In a big way. Conference participants flocked to festivals of Acadian food, sport and film and stomped their feet in time to the sounds of Quebec sensation Roch Voisine, New Brunswick’s Edith Butler and Louisiana music giant Zachary Richard. They sat through serious academic discussions, diligently toured their Acadian homelands and explored their family trees at a genealogical centre.
For many, the family reunions alone were worth the airfare. At the gathering of LeBlancs—the largest of the 37 Acadian families—buoyant spirits, raucous French folksongs and the piquant smell of Louisiana cooking filled the air. Distant relatives hugged each other in greetings, while absolute strangers introduced themselves and tried to find where the roots of their huge family trees cross. “It’s very emotional,” explained Claude LeBlanc, 60, a retired business executive who lives in Montreal. “I’m a Canadian first. But coming here, I truly understand that I’m also an Acadian and part of this huge extended family.”
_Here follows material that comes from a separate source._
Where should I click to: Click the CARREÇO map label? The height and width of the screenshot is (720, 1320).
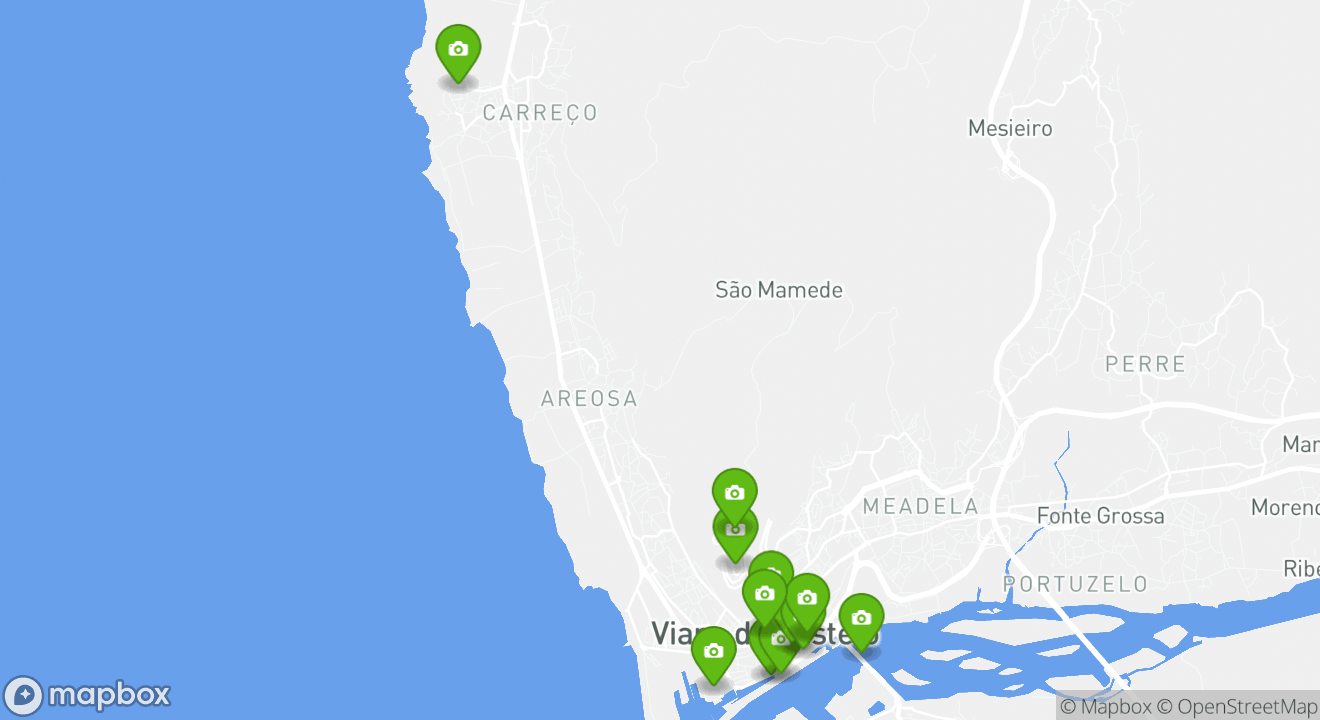coord(540,113)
But being an Acadian also means never forgetting the lessons of history. And last week, even as hearts swelled with pride, there was unease about the future. Many celebrants say the struggle to maintain their identity and language continues—particularly in the United States, where Acadian descendants are slowly but surely being absorbed by the American melting pot. “My children don’t speak any French,” laments Paul LeBlanc, 43, a photographer from Fitchburg, Mass., who is also the president of the town’s Acadian Cultural Centre. “As the older generation dies off down here, the Acadian language is going to go with it.”
In Canada, they face different problems, even though last week the federal government announced that it will substantially beef up promotion of French and English minority language groups across Canada. The pro-English Confederation of Regions party, after all, forms the official opposition in New Brunswick’s legislature. And there is also concern that Quebec separation could force a political and economic union of the Atlantic provinces that would dilute the influence of the province’s more than 200,000 Acadians. As Jean Paul LeBlanc, 63, a retired Canadian National Railways executive living in St. Margaret Station, Que., put it: “We’ve got to keep fighting as we’ve always done.” And last week, a resolute people served notice that their fighting spirit has never been stronger.